To do:
(1) Say whether each statement agrees with the essay on the European war: (a) the writer's side considers itself neutral in the war; (b) the writer holds that changing one's opinion is enough to prove one wrong; (c) the writer calls for discussion without suspicion about opponents' motives. Answer yes or no for each, quoting the deciding words.
(2) In the essay on the European war, what names do the revolutionaries who favor the war give to the writer's side?
(3) Rewrite the part of the essay on the European war starting with "rebels, heretics, iconoclasts, scorners" and going on through "answer the truth.", putting "radicals" in place of "rebels".

Text provided:
☆ ☆ ☆ ☆
While the Carnage Lasts

Since we cannot, now, do anything better, let us discuss.

But let us discuss calmly, decently, without raising ill-founded

suspicions about the motives of the contradictors. By discussing in this

way, if we cannot agree, we will at least be able to clarify the nature

and limits of the disagreement. And this will be useful for when the

time comes – and it will certainly come – when it will be possible to

act effectively and we will find ourselves united, on the terrain of

other unequivocal facts, with many with whom we are today in sharp

opposition on the fact of the European war.

And let us begin by eliminating polemical devices and rhetorical

flights, which may serve to confuse or irritate people, but prove

nothing.

Those revolutionaries who believe it is useful to participate in the war

in favour of the Franco-Anglo-Russian alliance lavish on us, who,

faithful to the ideas and tactics we defended before the war, are not

neutral but enemies of the two belligerent parties, the qualifications

of fossils, dogmatists, Dominicans [the Catholic Order of Preachers]. We

could respond by treating the others as turncoats and we would be equal.

Equal in the ability to insult, and equal in the lack of serious

reasoning; for the fact of having changed one’s opinion or not is not

enough to prove that one is right or wrong. What would our

contradictors, who remain adamant opponents of religious obscurantism,

say if they were called fossils and Muslims by those who, disoriented by

the war, felt the atavistic mysticism bubbling up in them and started

flirting with priests?

Likewise, those who, carried away by the fever of war, have variously

modified the ideas they professed before, like to call themselves

rebels, heretics, iconoclasts, scorners of the misconceived majorities,

and give themselves the air of progressive people who, under the

stimulus of great contemporary events, have taken a step forward towards

new intellectual horizons. This attitude is always sympathetic to

revolutionaries, but in the present case it does not answer the truth.
☆ ☆ ☆ ☆
Record excerpts:
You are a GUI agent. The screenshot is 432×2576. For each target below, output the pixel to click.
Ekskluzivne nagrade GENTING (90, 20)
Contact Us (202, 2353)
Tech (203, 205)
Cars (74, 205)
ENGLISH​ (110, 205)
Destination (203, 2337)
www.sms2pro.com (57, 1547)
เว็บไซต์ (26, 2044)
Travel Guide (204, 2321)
☆ ☆ ☆ ☆
Outputs:
(1)
(a) No: "are not neutral but enemies of the two belligerent parties"
(b) No: "for the fact of having changed one’s opinion or not is not enough to prove that one is right or wrong"
(c) Yes: "let us discuss calmly, decently, without raising ill-founded suspicions about the motives of the contradictors"

(2) Fossils, dogmatists, and Dominicans.

(3)
radicals, heretics, iconoclasts, scorners of the misconceived majorities,

and give themselves the air of progressive people who, under the

stimulus of great contemporary events, have taken a step forward towards

new intellectual horizons. This attitude is always sympathetic to

revolutionaries, but in the present case it does not answer the truth.